Stored data: Begin

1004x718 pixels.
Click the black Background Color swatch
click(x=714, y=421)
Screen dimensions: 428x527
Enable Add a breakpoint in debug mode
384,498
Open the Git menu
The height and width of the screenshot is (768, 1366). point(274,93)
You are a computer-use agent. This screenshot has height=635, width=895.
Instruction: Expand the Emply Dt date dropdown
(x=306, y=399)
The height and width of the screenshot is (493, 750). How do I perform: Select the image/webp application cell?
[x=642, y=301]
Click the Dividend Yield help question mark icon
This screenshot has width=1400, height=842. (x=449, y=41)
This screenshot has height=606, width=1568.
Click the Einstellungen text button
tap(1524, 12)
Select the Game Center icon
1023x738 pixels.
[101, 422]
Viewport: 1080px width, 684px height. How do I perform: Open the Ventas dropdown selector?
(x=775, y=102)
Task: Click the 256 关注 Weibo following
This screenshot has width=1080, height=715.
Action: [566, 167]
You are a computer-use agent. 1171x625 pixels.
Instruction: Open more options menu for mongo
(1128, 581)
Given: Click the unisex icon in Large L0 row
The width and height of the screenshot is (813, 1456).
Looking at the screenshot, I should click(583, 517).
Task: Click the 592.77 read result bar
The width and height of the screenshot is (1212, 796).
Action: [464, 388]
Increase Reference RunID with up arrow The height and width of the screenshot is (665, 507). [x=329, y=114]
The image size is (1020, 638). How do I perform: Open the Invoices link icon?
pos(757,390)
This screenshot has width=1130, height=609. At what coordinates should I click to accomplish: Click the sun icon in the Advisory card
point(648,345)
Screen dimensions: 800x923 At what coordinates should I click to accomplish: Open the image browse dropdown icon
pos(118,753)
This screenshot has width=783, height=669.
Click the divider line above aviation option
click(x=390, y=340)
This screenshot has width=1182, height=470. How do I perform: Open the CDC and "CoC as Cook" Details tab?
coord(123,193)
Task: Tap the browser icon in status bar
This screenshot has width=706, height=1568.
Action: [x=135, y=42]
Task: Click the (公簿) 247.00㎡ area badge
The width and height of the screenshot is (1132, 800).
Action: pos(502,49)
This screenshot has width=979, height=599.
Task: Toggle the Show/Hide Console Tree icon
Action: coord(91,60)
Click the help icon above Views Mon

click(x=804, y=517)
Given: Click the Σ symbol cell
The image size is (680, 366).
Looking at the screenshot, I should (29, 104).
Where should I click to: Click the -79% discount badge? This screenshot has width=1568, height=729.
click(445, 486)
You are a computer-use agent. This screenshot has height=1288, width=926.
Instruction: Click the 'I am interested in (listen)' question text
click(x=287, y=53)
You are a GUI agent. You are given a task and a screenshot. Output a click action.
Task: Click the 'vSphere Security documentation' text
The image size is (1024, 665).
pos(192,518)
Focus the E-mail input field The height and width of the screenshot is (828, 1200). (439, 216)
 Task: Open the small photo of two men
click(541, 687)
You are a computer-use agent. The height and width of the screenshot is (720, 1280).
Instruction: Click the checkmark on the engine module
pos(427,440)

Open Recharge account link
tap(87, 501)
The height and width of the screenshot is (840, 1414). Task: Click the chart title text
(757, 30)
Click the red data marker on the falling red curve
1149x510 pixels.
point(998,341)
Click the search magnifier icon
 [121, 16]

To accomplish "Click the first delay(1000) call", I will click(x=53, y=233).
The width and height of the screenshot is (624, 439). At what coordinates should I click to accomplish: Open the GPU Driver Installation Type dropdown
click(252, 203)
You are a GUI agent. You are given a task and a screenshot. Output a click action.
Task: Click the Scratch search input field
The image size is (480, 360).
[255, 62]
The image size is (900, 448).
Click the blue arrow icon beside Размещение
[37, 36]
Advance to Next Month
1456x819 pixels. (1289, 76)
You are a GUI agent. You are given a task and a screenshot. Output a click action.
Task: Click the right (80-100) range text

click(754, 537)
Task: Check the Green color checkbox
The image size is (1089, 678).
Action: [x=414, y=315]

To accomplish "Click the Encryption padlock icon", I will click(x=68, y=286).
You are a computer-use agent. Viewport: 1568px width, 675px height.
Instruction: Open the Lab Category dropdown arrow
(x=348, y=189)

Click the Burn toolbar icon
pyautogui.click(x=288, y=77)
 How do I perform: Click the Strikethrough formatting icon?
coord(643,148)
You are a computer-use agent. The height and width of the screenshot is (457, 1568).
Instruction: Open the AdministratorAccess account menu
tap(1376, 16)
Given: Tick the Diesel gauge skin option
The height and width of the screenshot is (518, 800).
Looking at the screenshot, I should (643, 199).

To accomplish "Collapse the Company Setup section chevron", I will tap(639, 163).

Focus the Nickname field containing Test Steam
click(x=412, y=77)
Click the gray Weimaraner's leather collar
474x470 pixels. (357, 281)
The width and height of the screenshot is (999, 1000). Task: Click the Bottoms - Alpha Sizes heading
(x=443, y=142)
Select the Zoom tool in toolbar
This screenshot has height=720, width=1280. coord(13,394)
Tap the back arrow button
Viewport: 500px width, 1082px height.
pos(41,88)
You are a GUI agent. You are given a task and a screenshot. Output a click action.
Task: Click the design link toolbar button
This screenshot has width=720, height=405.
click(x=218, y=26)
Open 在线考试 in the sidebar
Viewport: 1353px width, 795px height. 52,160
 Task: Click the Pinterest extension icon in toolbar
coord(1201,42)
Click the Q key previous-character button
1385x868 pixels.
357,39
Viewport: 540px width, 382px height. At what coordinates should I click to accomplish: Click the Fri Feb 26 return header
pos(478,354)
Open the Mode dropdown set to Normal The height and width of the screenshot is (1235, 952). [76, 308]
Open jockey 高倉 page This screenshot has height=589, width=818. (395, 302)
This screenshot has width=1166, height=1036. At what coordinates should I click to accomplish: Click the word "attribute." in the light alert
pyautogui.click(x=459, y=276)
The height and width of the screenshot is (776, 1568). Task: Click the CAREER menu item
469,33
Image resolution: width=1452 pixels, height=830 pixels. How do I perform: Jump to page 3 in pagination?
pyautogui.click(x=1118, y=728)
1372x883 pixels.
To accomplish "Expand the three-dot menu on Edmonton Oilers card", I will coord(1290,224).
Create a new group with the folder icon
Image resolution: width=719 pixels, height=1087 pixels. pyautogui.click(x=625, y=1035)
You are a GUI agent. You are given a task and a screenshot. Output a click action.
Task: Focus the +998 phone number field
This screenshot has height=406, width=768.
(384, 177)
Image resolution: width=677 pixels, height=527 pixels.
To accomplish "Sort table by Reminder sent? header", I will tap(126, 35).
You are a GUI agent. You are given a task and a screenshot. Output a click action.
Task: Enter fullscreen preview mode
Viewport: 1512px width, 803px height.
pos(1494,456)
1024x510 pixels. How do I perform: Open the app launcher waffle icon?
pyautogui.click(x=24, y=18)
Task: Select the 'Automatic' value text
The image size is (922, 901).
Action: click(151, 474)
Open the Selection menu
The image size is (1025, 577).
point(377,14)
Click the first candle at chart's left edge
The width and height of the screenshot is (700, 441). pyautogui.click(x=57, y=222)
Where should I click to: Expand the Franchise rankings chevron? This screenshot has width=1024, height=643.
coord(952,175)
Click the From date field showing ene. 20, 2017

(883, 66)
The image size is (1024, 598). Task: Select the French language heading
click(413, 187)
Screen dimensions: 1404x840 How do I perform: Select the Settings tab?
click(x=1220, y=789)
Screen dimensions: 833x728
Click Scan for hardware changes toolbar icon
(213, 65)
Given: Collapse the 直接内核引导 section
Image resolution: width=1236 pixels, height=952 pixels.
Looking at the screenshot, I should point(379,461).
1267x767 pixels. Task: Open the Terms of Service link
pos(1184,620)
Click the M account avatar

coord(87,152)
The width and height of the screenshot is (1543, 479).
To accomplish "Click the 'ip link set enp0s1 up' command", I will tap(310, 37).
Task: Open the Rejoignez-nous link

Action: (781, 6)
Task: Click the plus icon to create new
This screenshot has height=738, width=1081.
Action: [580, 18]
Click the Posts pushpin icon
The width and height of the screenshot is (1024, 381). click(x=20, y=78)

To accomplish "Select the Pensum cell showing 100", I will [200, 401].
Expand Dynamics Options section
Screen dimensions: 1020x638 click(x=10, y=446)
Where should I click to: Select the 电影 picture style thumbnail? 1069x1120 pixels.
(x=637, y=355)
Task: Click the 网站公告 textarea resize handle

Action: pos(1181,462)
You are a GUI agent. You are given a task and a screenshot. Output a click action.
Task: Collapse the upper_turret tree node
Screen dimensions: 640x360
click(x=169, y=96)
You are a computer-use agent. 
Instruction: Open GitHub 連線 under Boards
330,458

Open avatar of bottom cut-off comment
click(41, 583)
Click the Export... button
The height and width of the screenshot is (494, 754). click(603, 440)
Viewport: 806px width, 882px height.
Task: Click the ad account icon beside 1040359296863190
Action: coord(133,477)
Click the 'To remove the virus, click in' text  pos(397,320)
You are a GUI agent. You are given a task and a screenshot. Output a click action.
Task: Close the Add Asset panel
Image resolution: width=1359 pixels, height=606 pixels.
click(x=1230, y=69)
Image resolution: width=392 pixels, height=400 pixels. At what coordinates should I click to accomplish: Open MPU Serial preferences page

Stored data: End

> Task description:
In the entries above, one line contains "This screenshot has width=1130, height=609." and another contains "Task: Click the (公簿) 247.00㎡ area badge". Reproduce exactly those two lines and the lines between them, nothing else.

> Answer to this exercise:
This screenshot has width=1130, height=609. At what coordinates should I click to accomplish: Click the sun icon in the Advisory card
point(648,345)
Screen dimensions: 800x923 At what coordinates should I click to accomplish: Open the image browse dropdown icon
pos(118,753)
This screenshot has width=783, height=669.
Click the divider line above aviation option
click(x=390, y=340)
This screenshot has width=1182, height=470. How do I perform: Open the CDC and "CoC as Cook" Details tab?
coord(123,193)
Task: Tap the browser icon in status bar
This screenshot has width=706, height=1568.
Action: [x=135, y=42]
Task: Click the (公簿) 247.00㎡ area badge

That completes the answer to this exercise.